Arrange every line of the entries below as a numbered list, skipping any blank lines. Omit the pictures from your list.

########################################

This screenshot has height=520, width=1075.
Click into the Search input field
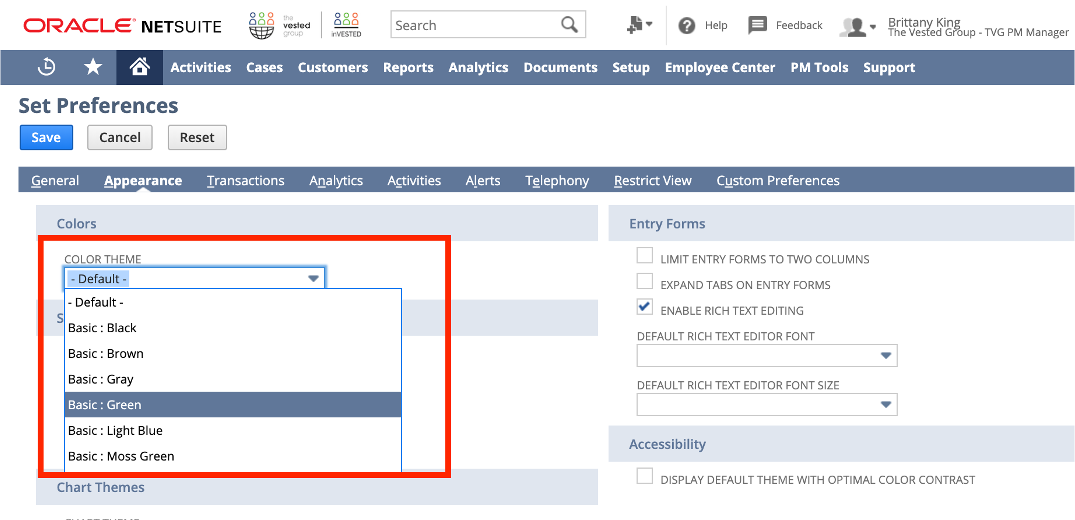point(475,25)
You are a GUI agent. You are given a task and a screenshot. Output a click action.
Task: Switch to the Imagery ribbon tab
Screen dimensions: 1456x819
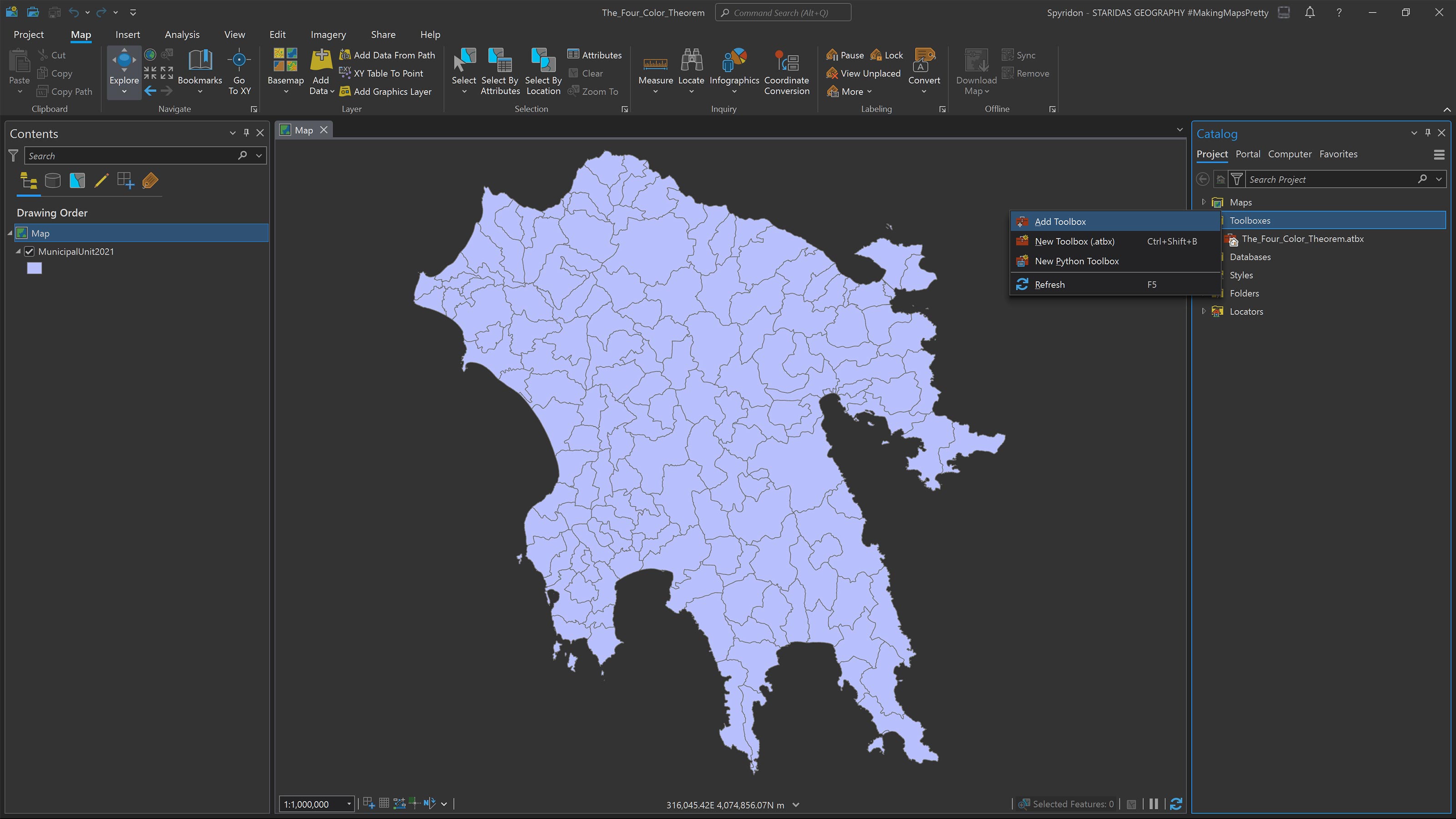coord(328,35)
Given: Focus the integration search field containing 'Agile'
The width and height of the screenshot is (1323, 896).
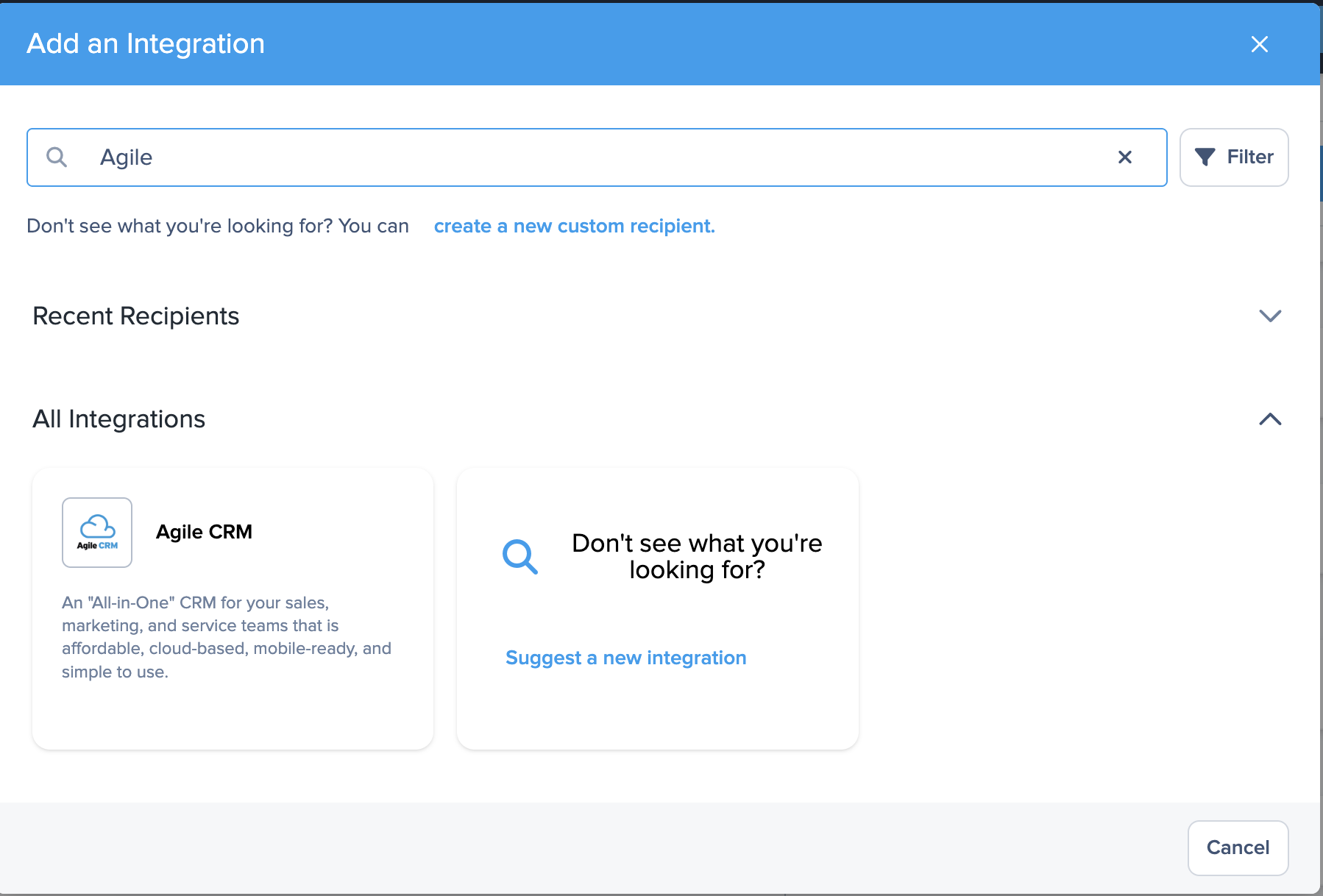Looking at the screenshot, I should pos(589,157).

########################################

OUTPUT BELOW:
1. This screenshot has height=520, width=1075.
2. Click into the Search input field
3. point(475,25)
4. You are a GUI agent. You are given a task and a screenshot. Output a click action.
5. Task: Switch to the Imagery ribbon tab
6. Screen dimensions: 1456x819
7. coord(328,35)
8. Given: Focus the integration search field containing 'Agile'
9. The width and height of the screenshot is (1323, 896).
10. Looking at the screenshot, I should pos(589,157).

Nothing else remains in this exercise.